- Location: Sitra, Bahrain
- Date: 14 March 1996
- Attack type: Firebombing
- Deaths: 7
- Injured: unknown
- Perpetrators: Democratic Front for the Liberation of Palestine (alleged)

= 1996 Sitra attack =

1996 terrorist attack

On 14 March 1996, a group of five armed terrorists threw Molotov cocktails into a restaurant in Sitra, Bahrain after pouring petrol there, killing seven Bangladeshi workers and destroying the restaurant while standing near the entrance and preventing people from escaping the fire.

==Aftermath==
Bahrain's Prime Minister Sheikh Khalifa bin Salman al-Khalifa visited the scene after the attack. The Prime Minister ordered the victims' bodies to be repatriated to the Indian subcontinent as soon as possible and their families to be compensated. Seven people were arrested for the attack after several hundred people had been detained.
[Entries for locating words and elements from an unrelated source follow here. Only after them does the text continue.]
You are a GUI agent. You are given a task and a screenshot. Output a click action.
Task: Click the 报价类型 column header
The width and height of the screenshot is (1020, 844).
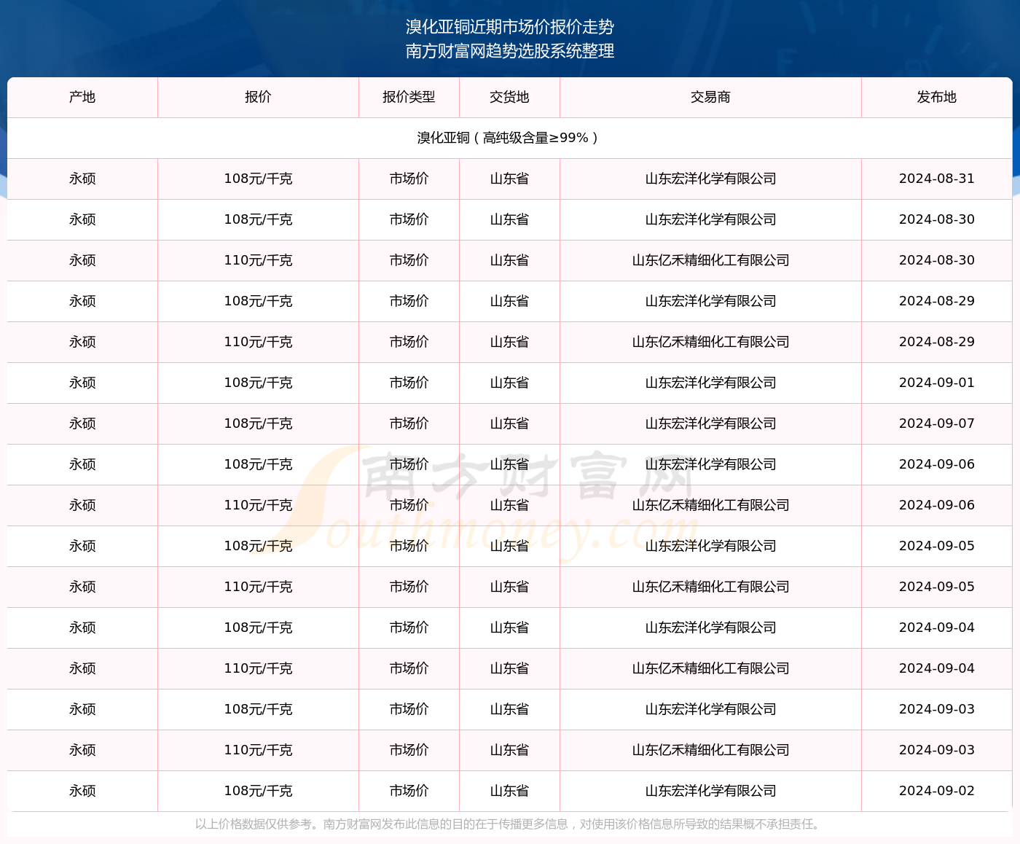tap(409, 97)
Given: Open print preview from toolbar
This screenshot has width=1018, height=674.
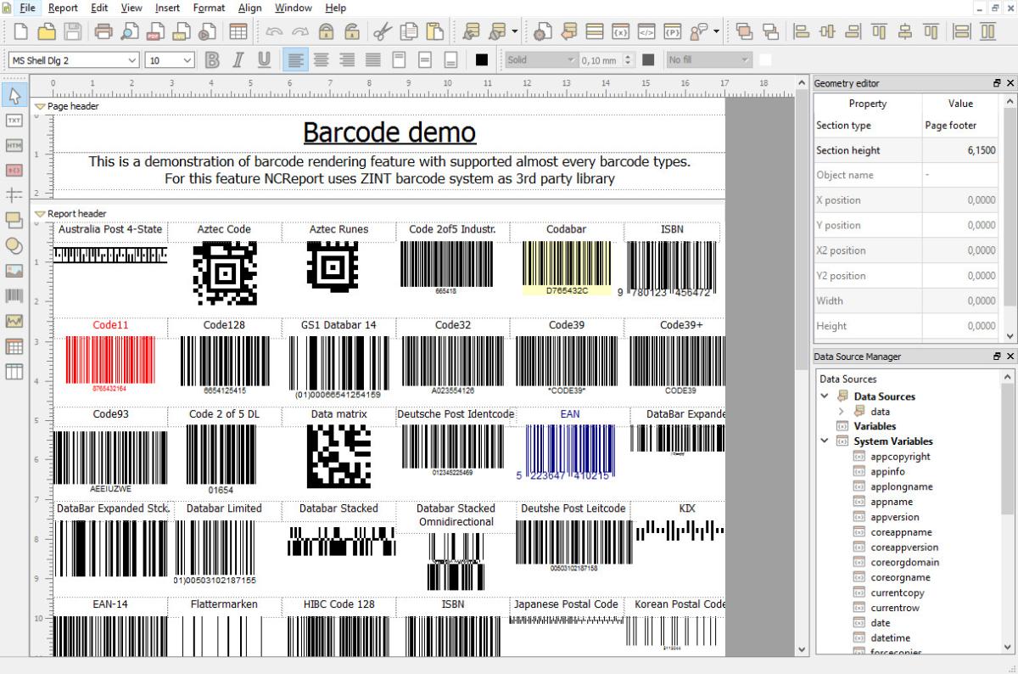Looking at the screenshot, I should pos(129,32).
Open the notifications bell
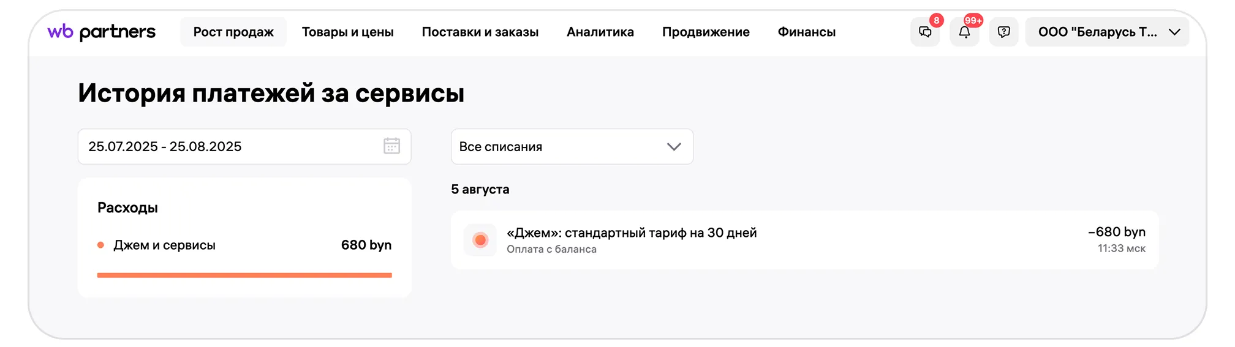1235x347 pixels. pyautogui.click(x=964, y=32)
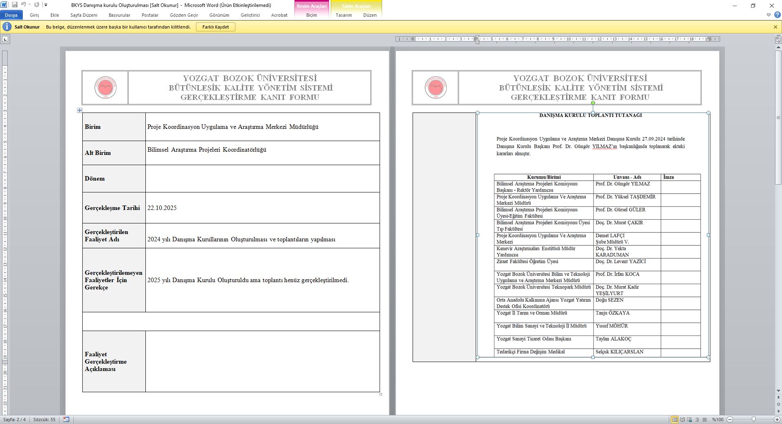This screenshot has height=424, width=782.
Task: Click the macro recording status bar icon
Action: pyautogui.click(x=66, y=420)
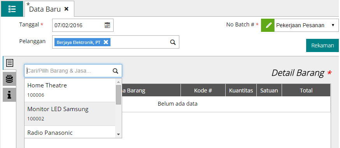Select Home Theatre from the item list
Screen dimensions: 340x148
(70, 90)
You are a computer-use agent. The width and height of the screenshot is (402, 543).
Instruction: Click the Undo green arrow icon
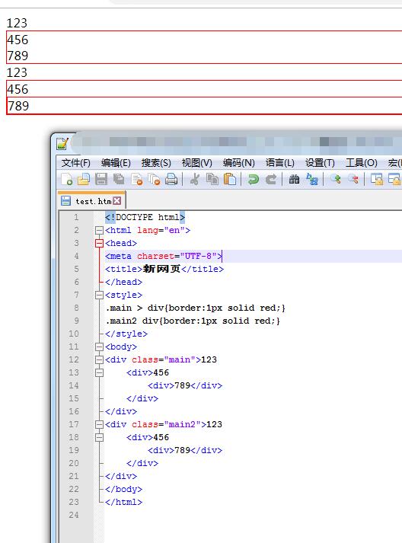254,180
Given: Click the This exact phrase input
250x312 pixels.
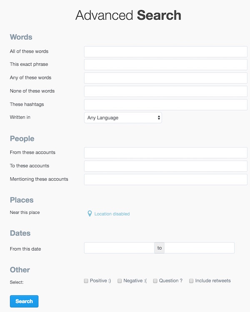Looking at the screenshot, I should (165, 65).
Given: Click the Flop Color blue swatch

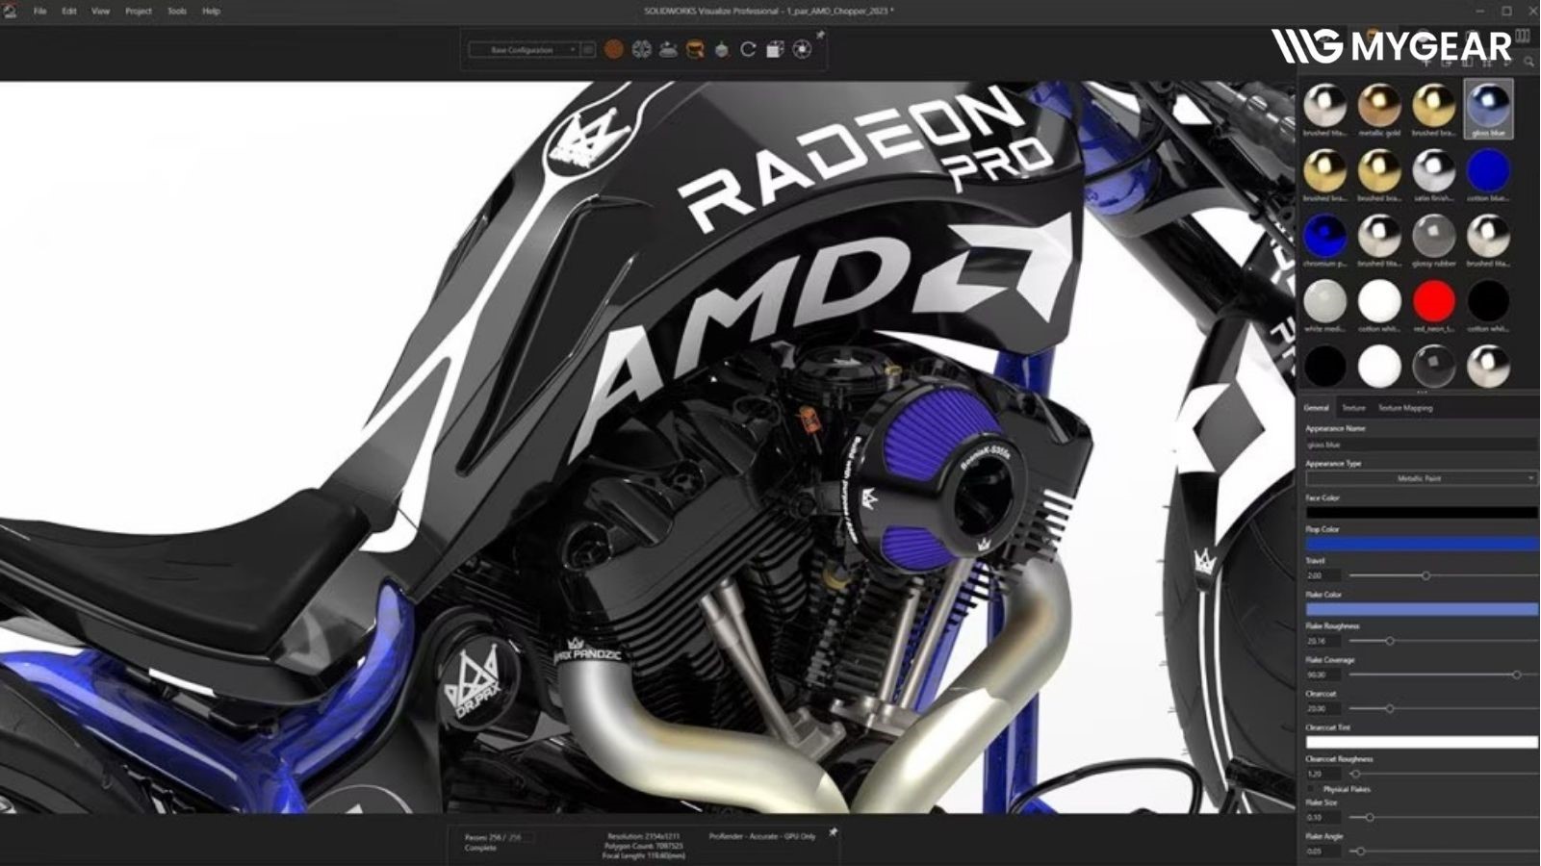Looking at the screenshot, I should point(1421,544).
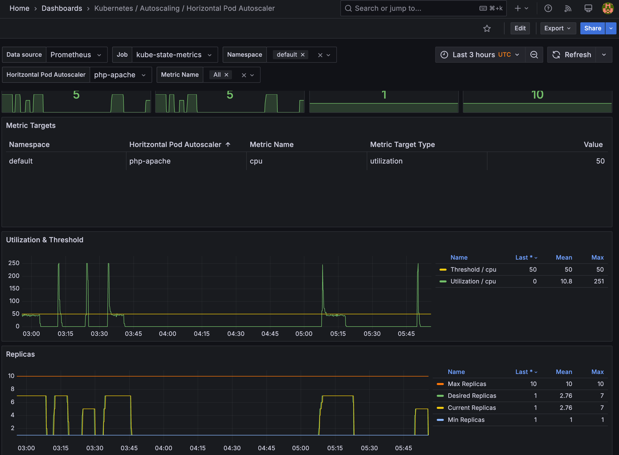Open the user avatar profile menu
Screen dimensions: 619x455
(x=607, y=8)
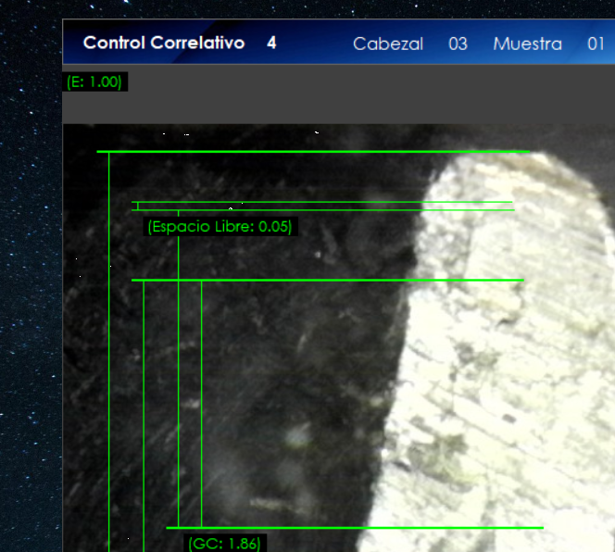This screenshot has width=615, height=552.
Task: Select the Control Correlativo number 4
Action: click(271, 44)
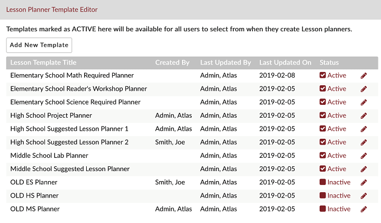Deactivate High School Suggested Lesson Planner 1
Viewport: 381px width, 223px height.
click(x=323, y=128)
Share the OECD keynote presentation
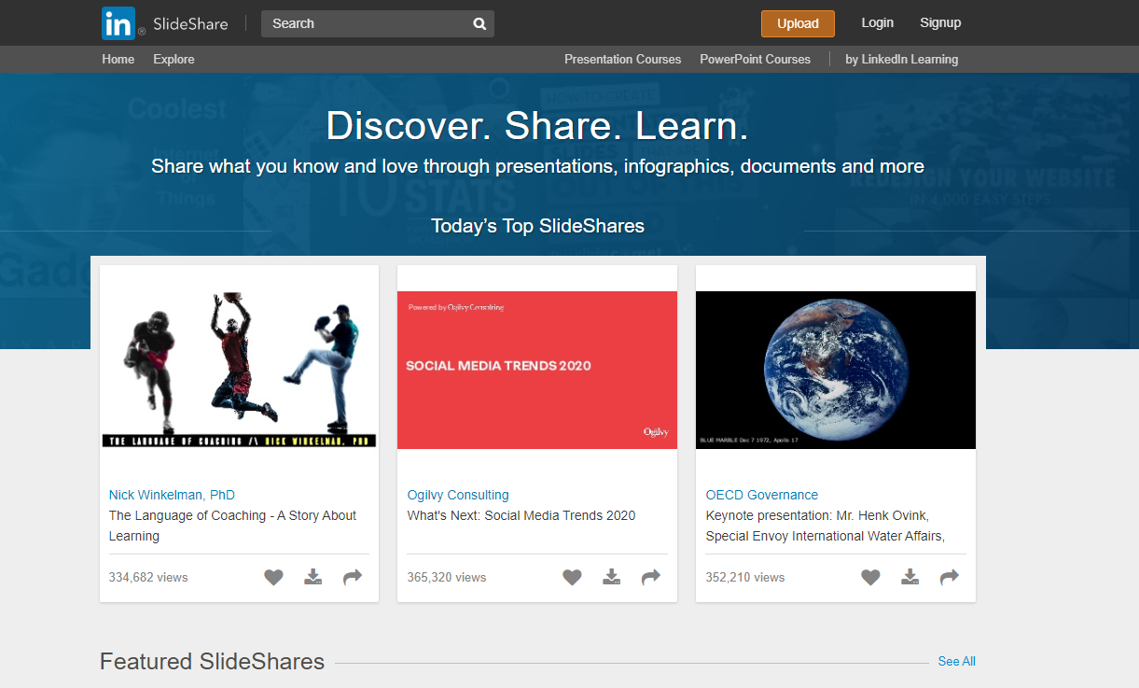1139x688 pixels. click(949, 577)
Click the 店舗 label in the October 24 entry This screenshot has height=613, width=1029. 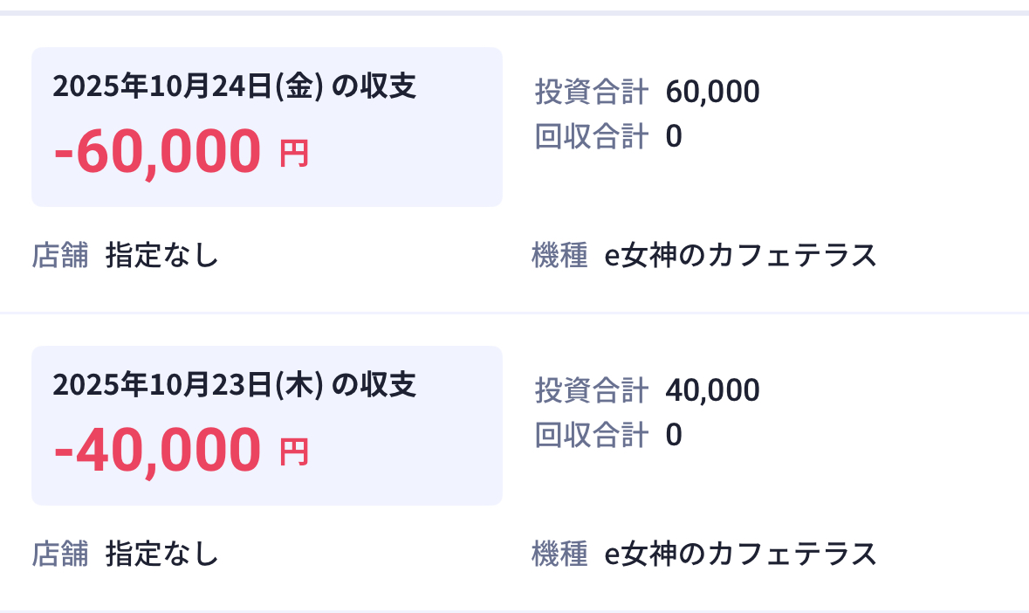60,256
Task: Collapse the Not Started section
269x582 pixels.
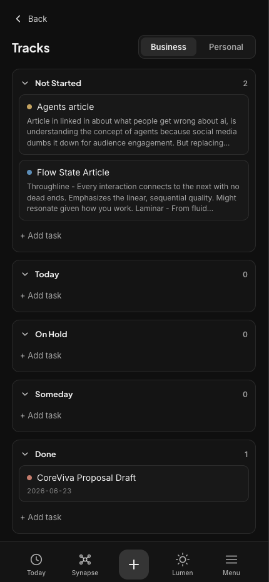Action: point(25,83)
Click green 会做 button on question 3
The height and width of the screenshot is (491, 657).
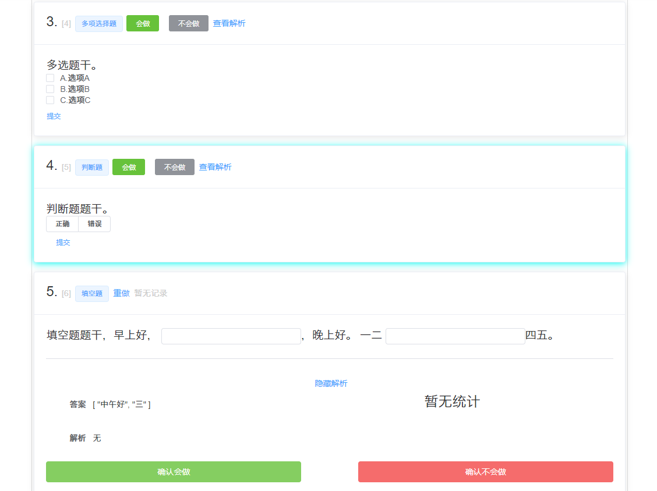(x=143, y=24)
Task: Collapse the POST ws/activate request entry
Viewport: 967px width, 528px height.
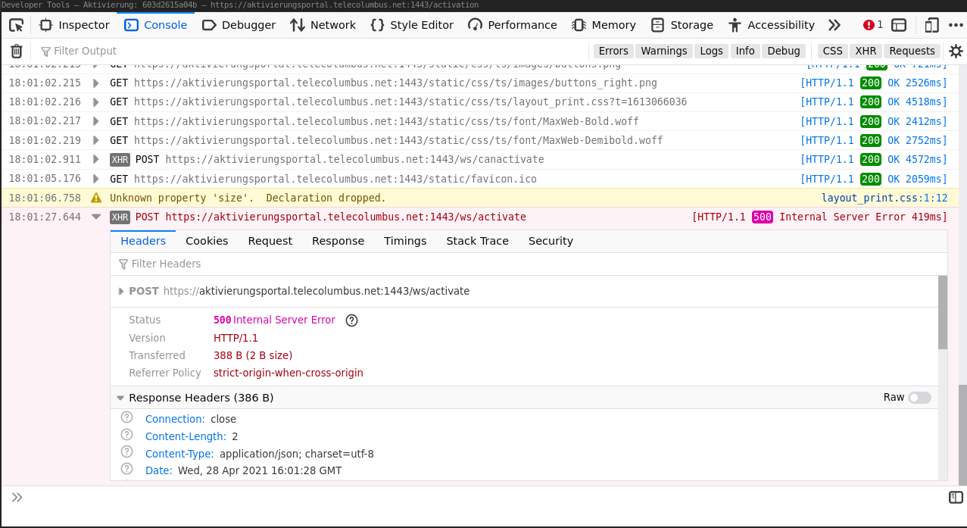Action: point(96,217)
The attack was by far the most violent incident in Bahrain's modern history, which had recently been characterized by tension between the ruling Sunni Muslim family and Shiite Muslims, who form the majority of the population. In December 1994 demonstrations had degenerated into riots which targeted foreigners, particularly Pakistanis due to the large number of Pakistanis in Bahrain's security forces. Following a string of terror attacks in 1996, the Bahraini government later claimed that Iran was behind the terror campaign. In July, the State Security Court sentenced three Bahrainis to death for the attack.

The attack has been attributed to the Democratic Front for the Liberation of Palestine (DFLP) by academic Barry Rubin and the International Institute for Counter-Terrorism.